A newer version of this documentation is available.

View Latest

Working With RDDs

    +
    Spark operates on resilient distributed datasets (RDDs). When you need to extract data out of Couchbase, the Couchbase Spark connector creates RDDs for you. You can create and persist RDDs by using key-value pairs, views, or N1QL.

    Creating RDDs

    To get access to the RDDs through the implicit methods that the Couchbase Spark connector provides, you need to add the following import to your code:

    import com.couchbase.spark._

    This import adds Couchbase-specific methods to the SparkContext. Each method starts with couchbase.

    The code examples here use these additional imports:

    import com.couchbase.spark._
    import org.apache.spark.SparkConf
    import com.couchbase.client.java.document.JsonDocument
    import com.couchbase.client.java.document.json.{JsonArray, JsonObject}
    import com.couchbase.client.java.query.N1qlQuery
    import com.couchbase.client.java.view.ViewQuery
    import org.apache.spark.sql.SparkSession

    If you want to create an RDD for specific documents stored in a bucket, you can specify the IDs directly. The connector fetches them from the server and turns them into an RDD:

    sc.couchbaseGet[JsonDocument](Seq("airline_10123", "airline_10748"))

(Data listing):

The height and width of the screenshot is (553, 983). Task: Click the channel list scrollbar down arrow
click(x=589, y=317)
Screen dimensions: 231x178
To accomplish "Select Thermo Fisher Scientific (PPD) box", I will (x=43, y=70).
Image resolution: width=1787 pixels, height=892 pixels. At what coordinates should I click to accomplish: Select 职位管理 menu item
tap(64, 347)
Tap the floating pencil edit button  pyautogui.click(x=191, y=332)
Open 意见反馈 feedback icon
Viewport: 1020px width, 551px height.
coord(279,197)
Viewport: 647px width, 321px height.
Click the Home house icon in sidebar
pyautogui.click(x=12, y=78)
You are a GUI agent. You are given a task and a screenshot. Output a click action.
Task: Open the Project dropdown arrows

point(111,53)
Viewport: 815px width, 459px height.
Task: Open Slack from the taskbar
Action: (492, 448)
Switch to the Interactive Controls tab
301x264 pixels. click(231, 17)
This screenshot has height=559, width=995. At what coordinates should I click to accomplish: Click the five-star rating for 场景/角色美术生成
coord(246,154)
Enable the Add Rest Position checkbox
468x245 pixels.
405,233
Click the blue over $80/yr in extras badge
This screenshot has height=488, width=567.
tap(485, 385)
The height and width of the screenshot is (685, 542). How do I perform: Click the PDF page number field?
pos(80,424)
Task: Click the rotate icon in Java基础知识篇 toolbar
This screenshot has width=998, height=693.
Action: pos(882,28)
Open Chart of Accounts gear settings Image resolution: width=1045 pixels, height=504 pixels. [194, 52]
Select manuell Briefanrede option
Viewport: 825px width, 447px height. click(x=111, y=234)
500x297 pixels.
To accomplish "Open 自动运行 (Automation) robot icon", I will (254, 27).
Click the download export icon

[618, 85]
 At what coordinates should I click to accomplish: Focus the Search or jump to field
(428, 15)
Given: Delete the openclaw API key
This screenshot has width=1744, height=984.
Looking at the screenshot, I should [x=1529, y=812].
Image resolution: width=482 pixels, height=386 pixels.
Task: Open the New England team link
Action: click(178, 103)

(Exercise set):
1. From the Couchbase Spark text, list every import statement in the set of additional imports used by its code examples.
2. Reproduce word for word the lines of the listing from the one containing "At what coordinates should I click to accomplish: Focus" through the last line of the listing, both ends included.

(Responses in order):
1.
import com.couchbase.spark._
import org.apache.spark.SparkConf
import com.couchbase.client.java.document.JsonDocument
import com.couchbase.client.java.document.json.{JsonArray, JsonObject}
import com.couchbase.client.java.query.N1qlQuery
import com.couchbase.client.java.view.ViewQuery
import org.apache.spark.sql.SparkSession

2.
 At what coordinates should I click to accomplish: Focus the Search or jump to field
(428, 15)
Given: Delete the openclaw API key
This screenshot has width=1744, height=984.
Looking at the screenshot, I should [x=1529, y=812].
Image resolution: width=482 pixels, height=386 pixels.
Task: Open the New England team link
Action: click(178, 103)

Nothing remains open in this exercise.